Agarose-Embedded Electroporation-Assisted Gene Transfer in Mouse Cortical Interneuron Progenitors

1. Focal DNA injections
   1. Prepare a deoxyribonucleic acid (DNA) mixture of expression vectors: pCAGGs-IRES-GFP (control vector) + pCAGGs-hM3D(Gq)-IRES-RFP, at a concentration of 1 µg/µL for each vector. Add fast green solution (stock 25 mg/mL) in a 1/10 dilution.
   2. Fill a pulled glass micropipette (0.5 mm inner diameter and 1 mm outer diameter) with 10 µL of the DNA mixture and inject small amounts (in the 25-50 nL range) into the selected region (Medial Ganglionic Eminence or MGE/Caudal Ganglionic or CGE) of the slice (Figure 1 and Figure 2).
2. Acute electroporation 
   NOTE: The electroporation should be performed immediately after the focal DNA injection.
   1. Place the small agarose block on the Petri dish electrode and attach the agarose column to the mobile cover electrode using a flat-ended micro-spatula.
   2. Transfer the slice with its supporting membrane onto the agarose block and place the top electrode with the agarose column on top of the selected region (MGE/CGE) of the slice. 
      NOTE: Charging voltages of 125 V (two pulses of 5 ms each, interval 500 ms) will yield a successful electroporation (Figure 3).
3. After the electroporation, place the slice with its supporting membrane in the dish and transfer it to a CO₂ tissue culture incubator at 37 °C.

Figure 1: Representative telencephalic slices used for acute electroporation experiments. (A-C) Telencephalic slices were obtained at three distinct sequential rostrocaudal levels, stained with 4′,6-diamidino-2-phenylindole (DAPI). LGE: lateral ganglionic eminence; MGE: medial ganglionic eminence; CGE: caudal ganglionic eminence. Scale bars = 200 µm. The yellow asterisks indicate the electroporation site in each slice. The white line marks the edge of the ganglionic eminence.

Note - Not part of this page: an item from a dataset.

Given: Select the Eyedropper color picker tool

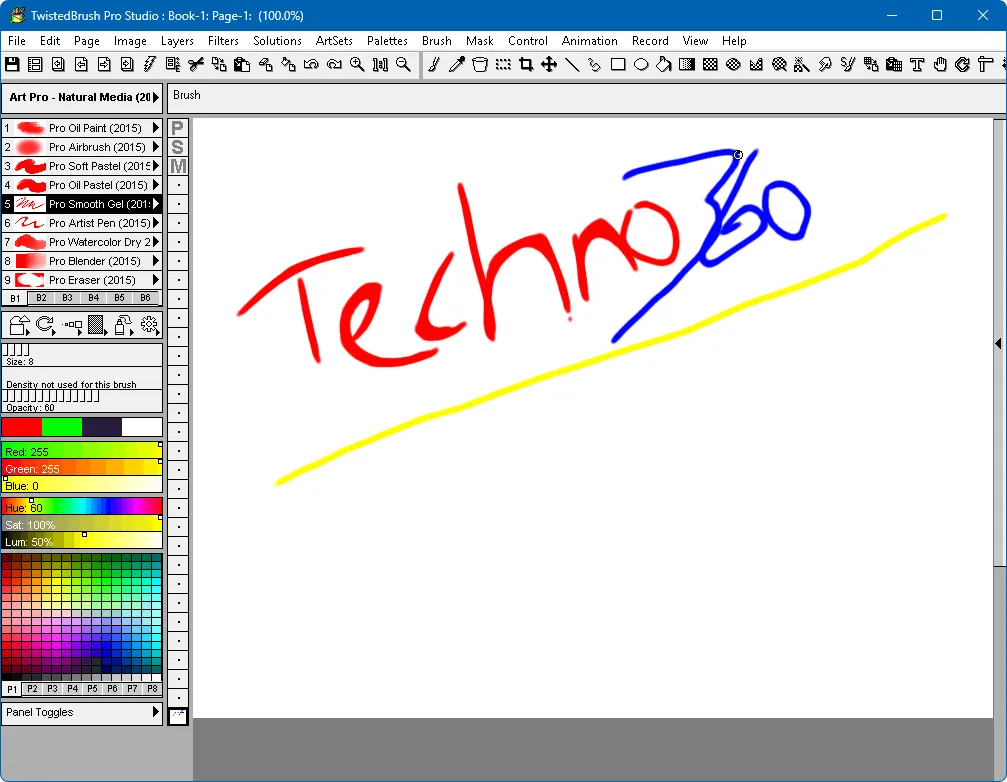Looking at the screenshot, I should tap(457, 65).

Figure 2: Schematic representation of the experimental workflow. (A) Mouse brain slices are electroporated with appropriate constructs, and (B) after 12 h, modified cortical interneuron (CI) precursors are isolated and (C) transplanted in the pallium of newborn mouse pups (P0−P2). In order to modify the activity of immature CIs, P14 pups that had received cell transplantations were injected with CNO or vehicle for four constitutive days according to the presented protocol. (A') Photograph of the acute mouse brain slice electroporation set-up.

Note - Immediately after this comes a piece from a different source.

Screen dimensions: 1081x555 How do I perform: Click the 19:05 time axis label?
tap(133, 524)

Figure 3: Representative successful acute slice electroporation experiment. (A) Representative coronal section from an E14.5 embryo brain transfected in the CGE with both pCAGGs-IRES-GFP (Green fluorescent protein) and pCAGGs-hM3D(Gq)-IRES-RFP (Red fluorescent protein) plasmids and cultured for 12 h. The section has been immunostained for GFP (A, B, C) and RFP (A, B, D). The boxed area in panel A is magnified to show the expression of both fluorescent reporters (B), GFP (C), and RFP only (D). The white line marks the edge of the ganglionic eminence. B-D: same photo, different channels, or a combination of the two different channels. Scale bars = 200 µm (A), 100 µm (B-D).